No 2º de uma série de cinco webinars a propósito da presidência portuguesa do Conselho Europeu, promovidos pela Câmara do Comércio Americana em Portugal, o tema foi a transformação digital.

Na segunda sessão desde ciclo de webinars, organizado pela Câmara de Comércio Americana em Portugal (AmCham Portugal), em colaboração com a AmCham EU, no âmbito das comemorações do 70º aniversário da fundação da AmCham em Portugal em 1951, e coincidindo com a presidência de Portugal no Conselho Europeu, o enfoque voltou-se para a necessidade premente de criação de um quadro regulamentar digital e de inteligência artificial que permita à Europa ser competitiva, sem comprometer a segurança dos dados de seus governos, empresas e cidadãos.

Proporcionar uma aceleração digital não é apenas uma das principais prioridades da presidência de Portugal do Conselho da UE até junho, mas também uma pedra angular da política do governo português para modernizar a economia do país, tornando-o mais competitivo a nível global.

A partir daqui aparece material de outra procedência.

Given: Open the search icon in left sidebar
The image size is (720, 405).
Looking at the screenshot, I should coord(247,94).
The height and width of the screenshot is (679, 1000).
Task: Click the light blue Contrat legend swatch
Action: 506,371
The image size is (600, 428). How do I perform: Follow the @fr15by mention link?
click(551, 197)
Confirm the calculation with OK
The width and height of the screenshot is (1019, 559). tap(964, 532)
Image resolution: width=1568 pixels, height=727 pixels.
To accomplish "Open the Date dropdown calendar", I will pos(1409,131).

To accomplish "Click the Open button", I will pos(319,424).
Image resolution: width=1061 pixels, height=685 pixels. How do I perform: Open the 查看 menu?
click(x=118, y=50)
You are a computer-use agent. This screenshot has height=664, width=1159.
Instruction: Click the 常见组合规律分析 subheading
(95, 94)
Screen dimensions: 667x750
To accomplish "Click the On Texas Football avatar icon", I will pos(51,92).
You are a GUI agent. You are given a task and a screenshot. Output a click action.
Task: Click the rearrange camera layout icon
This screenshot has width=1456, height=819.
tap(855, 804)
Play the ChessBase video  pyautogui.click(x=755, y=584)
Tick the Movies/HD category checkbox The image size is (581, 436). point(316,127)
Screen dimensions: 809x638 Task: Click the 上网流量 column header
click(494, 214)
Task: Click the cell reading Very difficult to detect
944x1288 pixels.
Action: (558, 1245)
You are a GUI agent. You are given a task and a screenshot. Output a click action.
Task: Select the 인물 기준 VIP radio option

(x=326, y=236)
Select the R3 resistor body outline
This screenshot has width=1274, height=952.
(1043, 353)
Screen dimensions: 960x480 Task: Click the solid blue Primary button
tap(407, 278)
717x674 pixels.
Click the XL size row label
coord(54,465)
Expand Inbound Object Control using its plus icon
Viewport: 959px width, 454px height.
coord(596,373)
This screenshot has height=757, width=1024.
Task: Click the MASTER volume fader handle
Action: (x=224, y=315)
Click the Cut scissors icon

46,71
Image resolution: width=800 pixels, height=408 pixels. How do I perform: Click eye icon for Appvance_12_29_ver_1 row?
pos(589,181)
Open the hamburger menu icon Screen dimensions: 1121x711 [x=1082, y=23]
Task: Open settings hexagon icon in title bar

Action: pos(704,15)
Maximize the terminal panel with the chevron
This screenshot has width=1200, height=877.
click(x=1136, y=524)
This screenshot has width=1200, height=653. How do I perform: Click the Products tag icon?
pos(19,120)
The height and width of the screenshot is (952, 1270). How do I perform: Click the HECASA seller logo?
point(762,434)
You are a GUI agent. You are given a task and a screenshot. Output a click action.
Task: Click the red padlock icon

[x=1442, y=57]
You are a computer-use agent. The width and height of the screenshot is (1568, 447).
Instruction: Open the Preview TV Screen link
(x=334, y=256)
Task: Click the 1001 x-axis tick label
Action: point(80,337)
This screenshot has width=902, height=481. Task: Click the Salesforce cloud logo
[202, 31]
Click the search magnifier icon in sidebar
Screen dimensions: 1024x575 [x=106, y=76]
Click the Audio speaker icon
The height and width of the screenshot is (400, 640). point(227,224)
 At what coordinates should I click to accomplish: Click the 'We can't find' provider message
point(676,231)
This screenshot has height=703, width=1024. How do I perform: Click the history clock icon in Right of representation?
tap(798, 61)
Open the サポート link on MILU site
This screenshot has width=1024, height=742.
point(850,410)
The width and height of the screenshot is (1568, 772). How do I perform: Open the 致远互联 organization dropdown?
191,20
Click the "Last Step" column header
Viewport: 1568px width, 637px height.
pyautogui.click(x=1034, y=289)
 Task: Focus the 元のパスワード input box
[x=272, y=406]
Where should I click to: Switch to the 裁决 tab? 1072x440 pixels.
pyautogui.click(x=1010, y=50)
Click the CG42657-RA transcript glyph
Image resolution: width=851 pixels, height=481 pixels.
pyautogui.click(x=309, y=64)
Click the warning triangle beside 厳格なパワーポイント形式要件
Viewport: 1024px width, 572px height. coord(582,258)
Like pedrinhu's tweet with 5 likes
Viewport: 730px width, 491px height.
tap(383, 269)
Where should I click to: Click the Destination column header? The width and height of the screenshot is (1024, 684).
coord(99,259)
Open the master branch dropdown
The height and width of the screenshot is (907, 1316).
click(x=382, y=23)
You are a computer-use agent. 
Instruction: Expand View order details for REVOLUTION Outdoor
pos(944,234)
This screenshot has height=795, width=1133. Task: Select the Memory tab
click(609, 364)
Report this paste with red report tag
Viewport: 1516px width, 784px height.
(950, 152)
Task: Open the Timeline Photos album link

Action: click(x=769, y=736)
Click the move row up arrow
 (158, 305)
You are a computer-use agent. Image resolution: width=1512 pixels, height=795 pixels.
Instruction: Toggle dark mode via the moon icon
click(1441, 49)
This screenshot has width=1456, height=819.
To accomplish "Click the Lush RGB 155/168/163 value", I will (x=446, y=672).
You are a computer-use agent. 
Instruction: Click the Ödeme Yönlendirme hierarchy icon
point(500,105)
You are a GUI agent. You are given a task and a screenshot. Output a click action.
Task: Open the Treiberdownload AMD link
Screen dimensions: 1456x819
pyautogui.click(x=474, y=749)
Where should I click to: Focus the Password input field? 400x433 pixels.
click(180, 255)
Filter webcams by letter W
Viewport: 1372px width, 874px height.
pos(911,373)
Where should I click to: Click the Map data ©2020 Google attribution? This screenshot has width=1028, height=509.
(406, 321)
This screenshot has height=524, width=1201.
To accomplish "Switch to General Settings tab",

Mas neste compromisso de acelerar a transformação digital europeia, que papel pode a presidência portuguesa desempenhar?

Ricardo Castanheira, Coordenador do Conselho Digital-Telecom, representação permanente de Portugal junto da União Europeia (UE), lembrou que em 2020 Portugal lançou o seu Plano Nacional de Ação Digital, que estabelece as ações que o país irá desenvolver para liderar a transição, sendo este um dos principais objetivos políticos de longo prazo para Portugal.

“A presidência tem uma agenda ambiciosa, com processos legislativos de enorme importância para tratar, nomeadamente o ‘Digital Services Package’, a primeira legislação abrangente e horizontal que pretende regulamentar as plataformas digitais modernas, e que será uma das principais prioridades da Presidência a ser negociada”, referiu no webinar.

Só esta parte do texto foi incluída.